• _Tasks for this exercise_:
1. In the aspirin article, by how much did taking at least seven aspirin tablets weekly for six months or longer reduce breast cancer risk?
2. Please return the passage of the aspirin article starting at "WOMEN'S HEALTH Study: Aspirin" and ending at "by 28 percent.".

• _Extract_:
☆ ☆ ☆ ☆
WOMEN'S HEALTH Study: Aspirin cuts breast cancer risk



The drug appeared to inhibit tumors that respond to certain hormones.
SCRIPPS HOWARD
Women who regularly use aspirin appear to have a reduced risk of certain types of breast cancer, according to new research.
Those who took at least one aspirin a week for six months or longer had a 20 percent lower risk of breast cancer than women who did not use aspirin, the study found.
Women who took at least seven aspirin tablets weekly for six months or longer reduced the risk by 28 percent.
"Our data bolster the case for the use of aspirin and other nonsteroidal anti-inflammatory drugs as preventive agents against breast cancer, particularly among post-menopausal women," said Mary Beth Terry, a researcher at Columbia University in New York City and lead author of the report published today in The Journal of the American Medical Association.
Other research has found that aspirin helps reduce deaths from heart disease and colon cancer, and perhaps other types of cancer, but earlier small studies that tried to measure aspirin's effect on breast cancer gave mixed results.
How it works
Terry said the protective mechanism in breast cancer is probably different from what aspirin does to inhibit intestinal cancers.
The fact that aspirin seemed to inhibit breast tumors that react to the sex hormones estrogen and progesterone but not to tumors that don't react to the hormones was particularly significant. It suggests that the drug somehow interferes with the chain of hormone production. Scientists know that along with reducing inflammation, aspirin blocks production of a precursor to estrogen.
About 70 percent of women who develop breast cancer have the form of tumor that reacts to the positive hormone receptor.
The researchers analyzed data on 1,442 breast cancer patients age 59 on average and a comparison group of 1,420 healthy women without the disease. All were asked about their use of three pain relievers: aspirin, ibuprofen and acetaminophen.
Fewer women in the study used ibuprofen -- sold under brand names such as Advil and Motrin -- and the results were inconclusive. No reduced risk was found among users of acetaminophen, the active ingredient in Tylenol.
The effect was greater in women who had gone through menopause than in younger women, which the researchers said would be expected because hormone-sensitive tumors are more common in older women.
Dr. Paul Tartter, a breast cancer surgeon at St. Luke's-Roosevelt Comprehensive Breast Cancer Center in New York City who was not involved in the study, said "their theory on this biologically makes sense. We know all the risk factors for this type of tumor reflect the number of normal menstrual cycles that a woman has. This is the first realistic intervention that might reduce serum estrogen levels."
Dr. Raymond DuBois, director of cancer prevention at Vanderbilt University's Vanderbilt-Ingram Cancer Center, said the study and other recent research lay strong groundwork for the biological effects of aspirin on breast cancer. But he cautioned in an editorial that "current information is insufficient to make any definite recommendations to patients" about how much or how often to take aspirin, which can have dangerous side effects, such as stomach bleeding and ulcers.
Tartter said more research is needed to understand how aspirin works and should be dosed.
☆ ☆ ☆ ☆
• _Dataset extract_:
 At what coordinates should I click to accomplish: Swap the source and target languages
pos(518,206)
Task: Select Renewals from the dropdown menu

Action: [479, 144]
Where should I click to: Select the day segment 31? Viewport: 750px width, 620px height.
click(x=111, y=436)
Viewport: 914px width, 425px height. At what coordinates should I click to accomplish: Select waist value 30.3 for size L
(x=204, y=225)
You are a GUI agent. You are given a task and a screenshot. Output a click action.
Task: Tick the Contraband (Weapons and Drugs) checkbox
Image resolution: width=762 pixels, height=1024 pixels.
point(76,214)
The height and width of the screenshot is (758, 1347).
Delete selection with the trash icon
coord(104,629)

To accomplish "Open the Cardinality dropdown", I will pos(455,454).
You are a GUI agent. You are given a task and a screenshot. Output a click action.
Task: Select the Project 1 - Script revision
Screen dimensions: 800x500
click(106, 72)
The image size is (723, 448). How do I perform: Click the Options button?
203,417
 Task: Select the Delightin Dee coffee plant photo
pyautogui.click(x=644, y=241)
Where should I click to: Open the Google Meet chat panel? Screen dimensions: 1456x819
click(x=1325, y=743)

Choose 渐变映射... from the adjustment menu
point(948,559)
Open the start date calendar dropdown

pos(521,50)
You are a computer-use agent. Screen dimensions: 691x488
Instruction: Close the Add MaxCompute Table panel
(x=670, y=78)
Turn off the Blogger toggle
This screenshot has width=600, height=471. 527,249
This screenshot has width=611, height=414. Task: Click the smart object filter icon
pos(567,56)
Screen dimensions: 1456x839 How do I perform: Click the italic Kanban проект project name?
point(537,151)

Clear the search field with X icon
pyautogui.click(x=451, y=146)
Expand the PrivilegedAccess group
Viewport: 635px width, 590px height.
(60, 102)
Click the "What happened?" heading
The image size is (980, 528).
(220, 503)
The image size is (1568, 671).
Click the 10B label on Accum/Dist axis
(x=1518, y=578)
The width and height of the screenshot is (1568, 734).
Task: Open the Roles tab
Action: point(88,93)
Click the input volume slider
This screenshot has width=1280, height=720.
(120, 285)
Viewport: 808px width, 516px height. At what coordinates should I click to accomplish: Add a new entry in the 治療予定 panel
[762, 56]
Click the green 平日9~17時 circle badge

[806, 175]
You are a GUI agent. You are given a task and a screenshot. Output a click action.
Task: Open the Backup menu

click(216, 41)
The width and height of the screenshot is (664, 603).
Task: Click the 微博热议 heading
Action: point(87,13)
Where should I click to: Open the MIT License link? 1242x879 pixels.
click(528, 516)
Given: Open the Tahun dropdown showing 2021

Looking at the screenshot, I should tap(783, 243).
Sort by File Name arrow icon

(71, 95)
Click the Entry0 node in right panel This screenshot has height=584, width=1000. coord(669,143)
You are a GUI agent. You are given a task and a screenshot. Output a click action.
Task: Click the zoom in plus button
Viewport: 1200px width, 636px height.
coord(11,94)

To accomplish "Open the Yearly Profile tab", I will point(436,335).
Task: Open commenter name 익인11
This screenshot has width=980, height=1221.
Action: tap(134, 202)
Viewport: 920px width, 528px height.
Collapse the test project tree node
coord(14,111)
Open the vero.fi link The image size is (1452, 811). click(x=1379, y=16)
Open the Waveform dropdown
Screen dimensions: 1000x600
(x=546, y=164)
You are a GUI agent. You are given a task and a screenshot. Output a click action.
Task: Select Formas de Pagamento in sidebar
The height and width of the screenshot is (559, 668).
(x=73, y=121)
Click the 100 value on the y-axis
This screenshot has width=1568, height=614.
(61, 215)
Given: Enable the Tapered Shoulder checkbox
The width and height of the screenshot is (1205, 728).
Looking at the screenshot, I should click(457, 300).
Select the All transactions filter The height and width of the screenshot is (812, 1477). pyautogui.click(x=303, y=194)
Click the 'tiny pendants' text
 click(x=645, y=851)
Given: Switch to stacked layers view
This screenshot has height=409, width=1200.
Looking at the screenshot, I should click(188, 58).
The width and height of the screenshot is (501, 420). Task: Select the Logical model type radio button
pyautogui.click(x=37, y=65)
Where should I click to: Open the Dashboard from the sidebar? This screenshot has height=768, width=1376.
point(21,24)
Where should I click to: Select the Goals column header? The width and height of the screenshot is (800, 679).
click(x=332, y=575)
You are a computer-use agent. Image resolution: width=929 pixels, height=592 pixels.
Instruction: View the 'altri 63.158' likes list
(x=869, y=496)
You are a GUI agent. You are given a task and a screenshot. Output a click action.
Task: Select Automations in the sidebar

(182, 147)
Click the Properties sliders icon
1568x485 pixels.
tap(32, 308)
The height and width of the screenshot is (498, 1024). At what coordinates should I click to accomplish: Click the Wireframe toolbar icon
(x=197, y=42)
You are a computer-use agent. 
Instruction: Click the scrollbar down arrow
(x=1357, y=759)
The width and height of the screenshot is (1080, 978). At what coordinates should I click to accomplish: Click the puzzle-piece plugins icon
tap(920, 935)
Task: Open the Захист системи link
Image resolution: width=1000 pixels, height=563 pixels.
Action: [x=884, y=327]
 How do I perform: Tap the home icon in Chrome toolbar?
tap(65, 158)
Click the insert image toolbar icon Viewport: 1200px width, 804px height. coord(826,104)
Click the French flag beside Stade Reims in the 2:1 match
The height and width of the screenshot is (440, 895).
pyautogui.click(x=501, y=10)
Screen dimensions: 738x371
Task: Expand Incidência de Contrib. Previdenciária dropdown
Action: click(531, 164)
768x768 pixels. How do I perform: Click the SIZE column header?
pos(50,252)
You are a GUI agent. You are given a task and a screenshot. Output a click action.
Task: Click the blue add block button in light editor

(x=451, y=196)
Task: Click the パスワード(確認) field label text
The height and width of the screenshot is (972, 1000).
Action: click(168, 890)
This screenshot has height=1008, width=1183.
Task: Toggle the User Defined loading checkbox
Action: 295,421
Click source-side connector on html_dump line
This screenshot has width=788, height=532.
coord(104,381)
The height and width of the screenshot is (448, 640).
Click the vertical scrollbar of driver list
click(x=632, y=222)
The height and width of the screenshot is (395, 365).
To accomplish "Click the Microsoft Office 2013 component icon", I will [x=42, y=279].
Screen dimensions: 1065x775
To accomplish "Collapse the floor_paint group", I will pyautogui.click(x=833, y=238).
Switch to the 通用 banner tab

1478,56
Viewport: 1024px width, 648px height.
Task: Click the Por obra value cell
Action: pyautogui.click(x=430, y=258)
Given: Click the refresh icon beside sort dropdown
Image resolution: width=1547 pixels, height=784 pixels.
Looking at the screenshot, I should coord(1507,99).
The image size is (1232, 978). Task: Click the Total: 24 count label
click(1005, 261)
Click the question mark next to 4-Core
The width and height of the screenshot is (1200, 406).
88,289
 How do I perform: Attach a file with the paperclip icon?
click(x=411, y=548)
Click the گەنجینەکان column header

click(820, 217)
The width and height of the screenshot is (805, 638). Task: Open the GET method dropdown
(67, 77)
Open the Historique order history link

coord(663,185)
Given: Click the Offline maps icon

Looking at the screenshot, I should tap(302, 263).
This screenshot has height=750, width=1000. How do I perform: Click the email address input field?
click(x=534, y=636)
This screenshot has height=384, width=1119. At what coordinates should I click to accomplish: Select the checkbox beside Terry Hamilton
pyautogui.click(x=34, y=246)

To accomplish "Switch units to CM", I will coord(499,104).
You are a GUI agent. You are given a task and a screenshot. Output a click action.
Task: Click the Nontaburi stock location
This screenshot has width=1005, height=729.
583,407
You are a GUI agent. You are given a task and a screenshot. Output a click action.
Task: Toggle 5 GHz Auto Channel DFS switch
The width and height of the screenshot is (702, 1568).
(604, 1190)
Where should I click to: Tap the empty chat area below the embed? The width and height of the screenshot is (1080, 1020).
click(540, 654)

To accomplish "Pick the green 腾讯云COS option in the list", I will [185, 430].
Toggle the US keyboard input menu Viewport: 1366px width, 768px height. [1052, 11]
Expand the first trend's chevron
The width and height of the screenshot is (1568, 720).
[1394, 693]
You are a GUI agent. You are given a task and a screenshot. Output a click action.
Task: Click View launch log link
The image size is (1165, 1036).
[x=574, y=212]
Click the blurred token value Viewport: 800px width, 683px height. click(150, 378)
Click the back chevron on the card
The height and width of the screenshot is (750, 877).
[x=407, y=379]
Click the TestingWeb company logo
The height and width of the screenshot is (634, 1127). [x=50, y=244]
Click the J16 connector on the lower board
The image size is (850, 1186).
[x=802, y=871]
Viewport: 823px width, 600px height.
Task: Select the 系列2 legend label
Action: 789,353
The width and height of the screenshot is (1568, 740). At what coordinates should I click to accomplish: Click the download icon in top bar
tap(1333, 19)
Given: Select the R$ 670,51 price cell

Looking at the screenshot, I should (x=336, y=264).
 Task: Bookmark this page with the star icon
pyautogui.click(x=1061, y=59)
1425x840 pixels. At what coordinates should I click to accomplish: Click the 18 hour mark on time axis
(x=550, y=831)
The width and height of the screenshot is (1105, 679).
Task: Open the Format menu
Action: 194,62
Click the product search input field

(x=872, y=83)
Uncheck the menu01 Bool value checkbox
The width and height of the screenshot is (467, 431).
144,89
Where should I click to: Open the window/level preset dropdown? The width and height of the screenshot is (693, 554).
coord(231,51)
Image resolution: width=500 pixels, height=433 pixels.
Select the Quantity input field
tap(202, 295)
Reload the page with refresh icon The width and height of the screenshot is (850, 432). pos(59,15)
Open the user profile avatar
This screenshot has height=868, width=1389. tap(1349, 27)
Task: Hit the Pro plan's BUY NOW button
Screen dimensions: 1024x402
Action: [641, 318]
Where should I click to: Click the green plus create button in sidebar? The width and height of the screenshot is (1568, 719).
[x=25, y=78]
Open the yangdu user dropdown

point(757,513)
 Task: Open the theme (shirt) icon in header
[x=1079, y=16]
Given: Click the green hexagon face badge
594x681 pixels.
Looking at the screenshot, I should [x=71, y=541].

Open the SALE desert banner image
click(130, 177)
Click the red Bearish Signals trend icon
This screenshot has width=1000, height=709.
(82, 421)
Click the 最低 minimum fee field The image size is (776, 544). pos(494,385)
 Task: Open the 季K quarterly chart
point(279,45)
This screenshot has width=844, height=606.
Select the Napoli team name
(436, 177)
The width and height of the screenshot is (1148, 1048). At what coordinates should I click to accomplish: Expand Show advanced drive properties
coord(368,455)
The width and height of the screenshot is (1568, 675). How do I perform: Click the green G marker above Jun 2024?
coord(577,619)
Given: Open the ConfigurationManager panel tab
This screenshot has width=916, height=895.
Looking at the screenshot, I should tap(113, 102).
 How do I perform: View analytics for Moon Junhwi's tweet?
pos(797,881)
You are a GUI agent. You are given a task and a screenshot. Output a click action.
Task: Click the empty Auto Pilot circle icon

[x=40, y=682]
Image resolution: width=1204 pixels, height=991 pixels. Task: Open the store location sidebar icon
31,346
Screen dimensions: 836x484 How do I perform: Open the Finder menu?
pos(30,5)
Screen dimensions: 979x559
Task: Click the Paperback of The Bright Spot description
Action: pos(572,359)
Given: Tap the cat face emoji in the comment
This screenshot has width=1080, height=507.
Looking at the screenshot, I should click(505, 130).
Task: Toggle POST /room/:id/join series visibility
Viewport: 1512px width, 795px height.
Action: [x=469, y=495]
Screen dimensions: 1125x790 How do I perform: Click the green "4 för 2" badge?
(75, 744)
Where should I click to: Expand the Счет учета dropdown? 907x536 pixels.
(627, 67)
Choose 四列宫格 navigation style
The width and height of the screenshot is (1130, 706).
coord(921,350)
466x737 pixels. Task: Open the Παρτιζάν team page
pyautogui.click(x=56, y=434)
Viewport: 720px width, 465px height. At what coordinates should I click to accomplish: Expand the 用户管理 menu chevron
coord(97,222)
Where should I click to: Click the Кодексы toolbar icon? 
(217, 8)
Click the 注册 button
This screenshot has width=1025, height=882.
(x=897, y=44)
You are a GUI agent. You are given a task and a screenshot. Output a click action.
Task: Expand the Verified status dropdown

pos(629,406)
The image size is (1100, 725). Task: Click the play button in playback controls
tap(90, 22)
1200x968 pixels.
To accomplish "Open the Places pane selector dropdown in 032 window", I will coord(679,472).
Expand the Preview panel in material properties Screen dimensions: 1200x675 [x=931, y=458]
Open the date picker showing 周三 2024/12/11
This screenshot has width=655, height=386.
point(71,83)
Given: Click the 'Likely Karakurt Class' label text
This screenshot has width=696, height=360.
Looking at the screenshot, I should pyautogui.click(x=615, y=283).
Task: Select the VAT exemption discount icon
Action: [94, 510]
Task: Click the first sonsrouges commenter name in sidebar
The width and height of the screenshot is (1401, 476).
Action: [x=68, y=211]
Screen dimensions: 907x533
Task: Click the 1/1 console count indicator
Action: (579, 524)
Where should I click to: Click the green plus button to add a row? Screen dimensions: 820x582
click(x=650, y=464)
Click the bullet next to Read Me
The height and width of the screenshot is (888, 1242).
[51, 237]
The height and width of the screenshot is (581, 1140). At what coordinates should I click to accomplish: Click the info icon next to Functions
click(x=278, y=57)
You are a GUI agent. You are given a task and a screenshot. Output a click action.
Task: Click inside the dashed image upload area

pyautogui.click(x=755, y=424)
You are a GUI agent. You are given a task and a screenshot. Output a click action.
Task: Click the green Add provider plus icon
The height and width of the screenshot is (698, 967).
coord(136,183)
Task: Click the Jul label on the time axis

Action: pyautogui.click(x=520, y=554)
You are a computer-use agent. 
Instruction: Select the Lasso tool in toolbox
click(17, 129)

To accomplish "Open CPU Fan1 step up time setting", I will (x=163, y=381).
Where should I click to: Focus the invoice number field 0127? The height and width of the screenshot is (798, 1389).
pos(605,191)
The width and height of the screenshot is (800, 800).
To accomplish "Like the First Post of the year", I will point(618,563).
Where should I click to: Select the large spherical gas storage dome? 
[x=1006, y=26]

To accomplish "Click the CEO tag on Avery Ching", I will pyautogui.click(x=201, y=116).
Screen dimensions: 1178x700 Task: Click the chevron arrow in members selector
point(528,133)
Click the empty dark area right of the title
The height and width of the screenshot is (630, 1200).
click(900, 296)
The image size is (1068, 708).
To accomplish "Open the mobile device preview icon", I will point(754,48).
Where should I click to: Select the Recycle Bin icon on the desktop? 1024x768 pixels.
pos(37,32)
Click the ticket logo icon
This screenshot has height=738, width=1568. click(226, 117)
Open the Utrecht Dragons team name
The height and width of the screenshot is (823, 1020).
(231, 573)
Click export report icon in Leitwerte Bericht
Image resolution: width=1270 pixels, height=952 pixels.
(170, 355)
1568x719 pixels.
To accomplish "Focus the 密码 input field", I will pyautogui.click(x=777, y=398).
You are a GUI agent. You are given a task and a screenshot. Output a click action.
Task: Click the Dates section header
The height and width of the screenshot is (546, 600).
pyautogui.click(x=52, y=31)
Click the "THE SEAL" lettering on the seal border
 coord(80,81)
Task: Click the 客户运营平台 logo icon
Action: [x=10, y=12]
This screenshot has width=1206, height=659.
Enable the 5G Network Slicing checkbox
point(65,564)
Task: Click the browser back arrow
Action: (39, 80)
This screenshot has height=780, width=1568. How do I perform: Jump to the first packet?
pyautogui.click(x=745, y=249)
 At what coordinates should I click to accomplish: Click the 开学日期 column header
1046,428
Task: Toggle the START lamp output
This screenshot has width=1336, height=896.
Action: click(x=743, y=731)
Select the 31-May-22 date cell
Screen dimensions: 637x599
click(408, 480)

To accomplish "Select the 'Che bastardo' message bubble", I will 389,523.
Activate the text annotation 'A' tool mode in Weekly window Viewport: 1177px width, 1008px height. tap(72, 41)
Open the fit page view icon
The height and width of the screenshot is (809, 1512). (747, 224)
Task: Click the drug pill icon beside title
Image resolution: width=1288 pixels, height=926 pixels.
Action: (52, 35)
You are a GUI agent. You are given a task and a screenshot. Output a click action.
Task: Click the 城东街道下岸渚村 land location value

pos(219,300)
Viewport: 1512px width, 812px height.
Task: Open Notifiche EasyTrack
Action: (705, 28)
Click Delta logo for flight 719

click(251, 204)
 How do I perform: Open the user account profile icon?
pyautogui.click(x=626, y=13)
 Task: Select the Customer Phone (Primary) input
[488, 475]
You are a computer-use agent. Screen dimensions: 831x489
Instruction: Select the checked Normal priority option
☆ ☆ ☆ ☆
• _Answers provided_:
1. 28 percent

2.
WOMEN'S HEALTH Study: Aspirin cuts breast cancer risk



The drug appeared to inhibit tumors that respond to certain hormones.
SCRIPPS HOWARD
Women who regularly use aspirin appear to have a reduced risk of certain types of breast cancer, according to new research.
Those who took at least one aspirin a week for six months or longer had a 20 percent lower risk of breast cancer than women who did not use aspirin, the study found.
Women who took at least seven aspirin tablets weekly for six months or longer reduced the risk by 28 percent.